Iqbal Siddiqui

Cricket information
- Batting: Right-handed
- Bowling: Right-arm medium-fast

International information
- National side: India (2001);
- Only Test: 3 December 2001 v England

Career statistics
| Competition | Test | FC | LA |
| Matches | 1 | 90 | 59 |
| Runs scored | 29 | 1,343 | 385 |
| Batting average | 29.00 | 14.13 | 12.41 |
| 100s/50s | 0/0 | 1/3 | 0/0 |
| Top score | 24 | 116 | 44* |
| Balls bowled | 114 | 18,957 | 2,835 |
| Wickets | 1 | 315 | 80 |
| Bowling average | 48.00 | 30.08 | 29.33 |
| 5 wickets in innings | 0 | 19 | 2 |
| 10 wickets in match | 0 | 3 | 0 |
| Best bowling | 1/32 | 8/72 | 5/41 |
| Catches/stumpings | 1/– | 34/– | 5/– |
- Source: ESPNcricinfo, 30 August 2022

= Iqbal Siddiqui =

Indian cricketer (born 1974)

Iqbal Siddiqui (born 26 December 1974) is a former Indian cricketer. He is a right-handed batsman and a right-arm medium-fast bowler. He made his debut for Maharashtra in the 1992-93 Ranji Trophy. Siddiqui's frame generates a considerable amount of pace. In spite of his low first-class batting average, he has once scored a first class century.

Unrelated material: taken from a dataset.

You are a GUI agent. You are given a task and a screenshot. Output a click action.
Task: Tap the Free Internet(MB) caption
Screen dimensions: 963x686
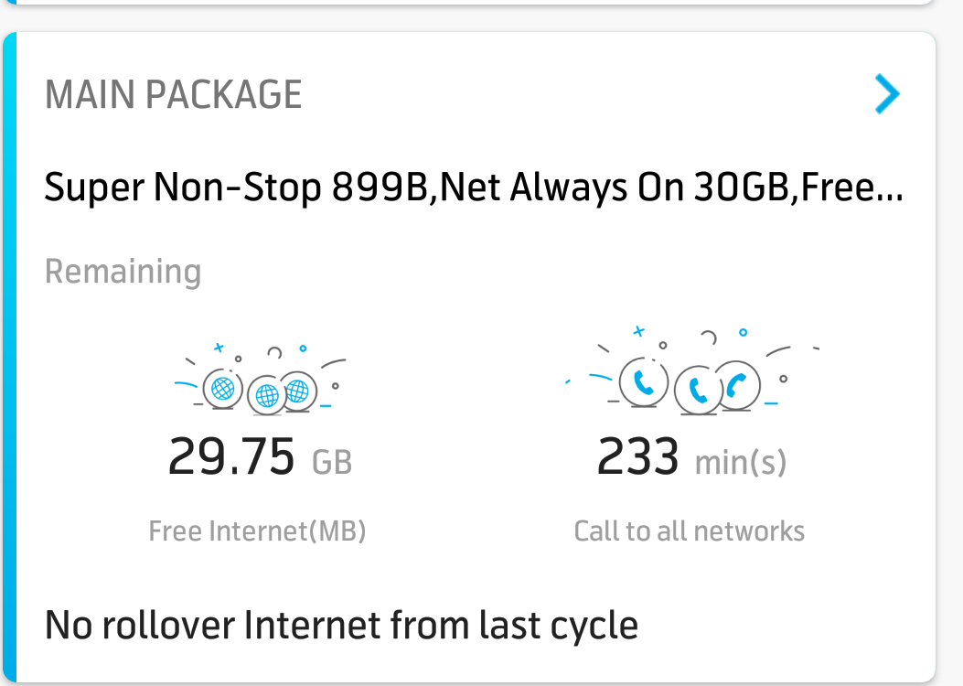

He played one Test in 2001, against England in the first Test in Mohali. England had gained a meager 5-run lead at the start of India's second innings. Captain Saurav Ganguly sent Siddiqui in to bat, even though his regular position was in the tail. He hit the winning runs in his only Test match to date, a record he shares with Australia's Jeff Moss.

Despite having played only one Test, Iqbal Siddiqui is the only Indian other than Manoj Prabhakar till date to open both the bowling and batting on debut, in Test matches.

In the 2006 cricket season he played for Sevenoaks Vine in the Kent cricket league.